▸ The problem: In the items below, swap "computer-use agent" for "desktop automation agent" wherever it appears and leave everything else unchanged.

(Stored records)
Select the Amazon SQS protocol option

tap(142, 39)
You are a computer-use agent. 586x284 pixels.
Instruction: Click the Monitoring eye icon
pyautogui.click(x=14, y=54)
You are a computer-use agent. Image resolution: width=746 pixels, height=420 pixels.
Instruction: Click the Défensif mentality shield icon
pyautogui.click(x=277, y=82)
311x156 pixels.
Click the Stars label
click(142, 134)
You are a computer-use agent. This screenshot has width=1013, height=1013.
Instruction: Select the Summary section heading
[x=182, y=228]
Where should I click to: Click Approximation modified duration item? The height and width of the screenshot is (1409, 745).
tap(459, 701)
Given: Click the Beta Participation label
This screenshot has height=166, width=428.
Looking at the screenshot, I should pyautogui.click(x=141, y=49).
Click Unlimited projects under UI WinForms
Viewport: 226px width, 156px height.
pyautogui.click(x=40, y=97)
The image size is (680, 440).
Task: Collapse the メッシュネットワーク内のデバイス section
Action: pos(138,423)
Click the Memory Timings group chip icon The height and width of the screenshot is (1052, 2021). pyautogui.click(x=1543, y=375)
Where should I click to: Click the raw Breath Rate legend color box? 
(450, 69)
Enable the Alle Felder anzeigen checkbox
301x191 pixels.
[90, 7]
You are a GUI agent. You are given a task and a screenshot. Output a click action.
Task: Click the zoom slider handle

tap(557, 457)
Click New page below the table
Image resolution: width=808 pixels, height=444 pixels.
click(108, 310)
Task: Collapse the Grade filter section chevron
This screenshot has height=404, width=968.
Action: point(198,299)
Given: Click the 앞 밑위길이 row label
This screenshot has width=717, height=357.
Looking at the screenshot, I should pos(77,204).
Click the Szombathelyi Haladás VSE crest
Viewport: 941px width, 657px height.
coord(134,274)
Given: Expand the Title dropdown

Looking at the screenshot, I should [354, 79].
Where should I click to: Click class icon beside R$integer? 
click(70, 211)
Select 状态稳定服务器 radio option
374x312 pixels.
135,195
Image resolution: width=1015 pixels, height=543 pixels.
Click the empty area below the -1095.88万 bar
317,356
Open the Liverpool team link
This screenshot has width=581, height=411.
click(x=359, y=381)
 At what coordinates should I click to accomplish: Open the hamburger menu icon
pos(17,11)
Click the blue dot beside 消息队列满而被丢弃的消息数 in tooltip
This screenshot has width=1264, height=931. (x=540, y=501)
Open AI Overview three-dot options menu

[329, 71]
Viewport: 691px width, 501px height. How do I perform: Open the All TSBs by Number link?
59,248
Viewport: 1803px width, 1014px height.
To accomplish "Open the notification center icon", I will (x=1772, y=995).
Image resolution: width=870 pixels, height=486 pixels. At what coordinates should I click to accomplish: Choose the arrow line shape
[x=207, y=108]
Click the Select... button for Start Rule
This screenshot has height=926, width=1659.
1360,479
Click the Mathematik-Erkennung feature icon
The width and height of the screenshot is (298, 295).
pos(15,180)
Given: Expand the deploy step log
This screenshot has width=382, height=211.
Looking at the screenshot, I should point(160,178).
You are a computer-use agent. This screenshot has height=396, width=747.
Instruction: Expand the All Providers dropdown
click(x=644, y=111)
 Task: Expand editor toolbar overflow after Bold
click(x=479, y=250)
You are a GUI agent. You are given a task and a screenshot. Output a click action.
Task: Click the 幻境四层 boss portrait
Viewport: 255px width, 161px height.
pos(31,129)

▸ The reply:
Select the Amazon SQS protocol option

tap(142, 39)
You are a desktop automation agent. 586x284 pixels.
Instruction: Click the Monitoring eye icon
pyautogui.click(x=14, y=54)
You are a desktop automation agent. Image resolution: width=746 pixels, height=420 pixels.
Instruction: Click the Défensif mentality shield icon
pyautogui.click(x=277, y=82)
311x156 pixels.
Click the Stars label
click(142, 134)
You are a desktop automation agent. This screenshot has width=1013, height=1013.
Instruction: Select the Summary section heading
[x=182, y=228]
Where should I click to: Click Approximation modified duration item? The height and width of the screenshot is (1409, 745).
tap(459, 701)
Given: Click the Beta Participation label
This screenshot has height=166, width=428.
Looking at the screenshot, I should pyautogui.click(x=141, y=49).
Click Unlimited projects under UI WinForms
Viewport: 226px width, 156px height.
pyautogui.click(x=40, y=97)
The image size is (680, 440).
Task: Collapse the メッシュネットワーク内のデバイス section
Action: pos(138,423)
Click the Memory Timings group chip icon The height and width of the screenshot is (1052, 2021). pyautogui.click(x=1543, y=375)
Where should I click to: Click the raw Breath Rate legend color box? 
(450, 69)
Enable the Alle Felder anzeigen checkbox
301x191 pixels.
[90, 7]
You are a GUI agent. You are given a task and a screenshot. Output a click action.
Task: Click the zoom slider handle

tap(557, 457)
Click New page below the table
Image resolution: width=808 pixels, height=444 pixels.
click(108, 310)
Task: Collapse the Grade filter section chevron
This screenshot has height=404, width=968.
Action: point(198,299)
Given: Click the 앞 밑위길이 row label
This screenshot has width=717, height=357.
Looking at the screenshot, I should pos(77,204).
Click the Szombathelyi Haladás VSE crest
Viewport: 941px width, 657px height.
coord(134,274)
Given: Expand the Title dropdown

Looking at the screenshot, I should [354, 79].
Where should I click to: Click class icon beside R$integer? 
click(70, 211)
Select 状态稳定服务器 radio option
374x312 pixels.
135,195
Image resolution: width=1015 pixels, height=543 pixels.
Click the empty area below the -1095.88万 bar
317,356
Open the Liverpool team link
This screenshot has width=581, height=411.
click(x=359, y=381)
 At what coordinates should I click to accomplish: Open the hamburger menu icon
pos(17,11)
Click the blue dot beside 消息队列满而被丢弃的消息数 in tooltip
This screenshot has width=1264, height=931. (x=540, y=501)
Open AI Overview three-dot options menu

[329, 71]
Viewport: 691px width, 501px height. How do I perform: Open the All TSBs by Number link?
59,248
Viewport: 1803px width, 1014px height.
To accomplish "Open the notification center icon", I will (x=1772, y=995).
Image resolution: width=870 pixels, height=486 pixels. At what coordinates should I click to accomplish: Choose the arrow line shape
[x=207, y=108]
Click the Select... button for Start Rule
This screenshot has height=926, width=1659.
1360,479
Click the Mathematik-Erkennung feature icon
The width and height of the screenshot is (298, 295).
pos(15,180)
Given: Expand the deploy step log
This screenshot has width=382, height=211.
Looking at the screenshot, I should point(160,178).
You are a desktop automation agent. This screenshot has height=396, width=747.
Instruction: Expand the All Providers dropdown
click(x=644, y=111)
 Task: Expand editor toolbar overflow after Bold
click(x=479, y=250)
You are a GUI agent. You are given a task and a screenshot. Output a click action.
Task: Click the 幻境四层 boss portrait
Viewport: 255px width, 161px height.
pos(31,129)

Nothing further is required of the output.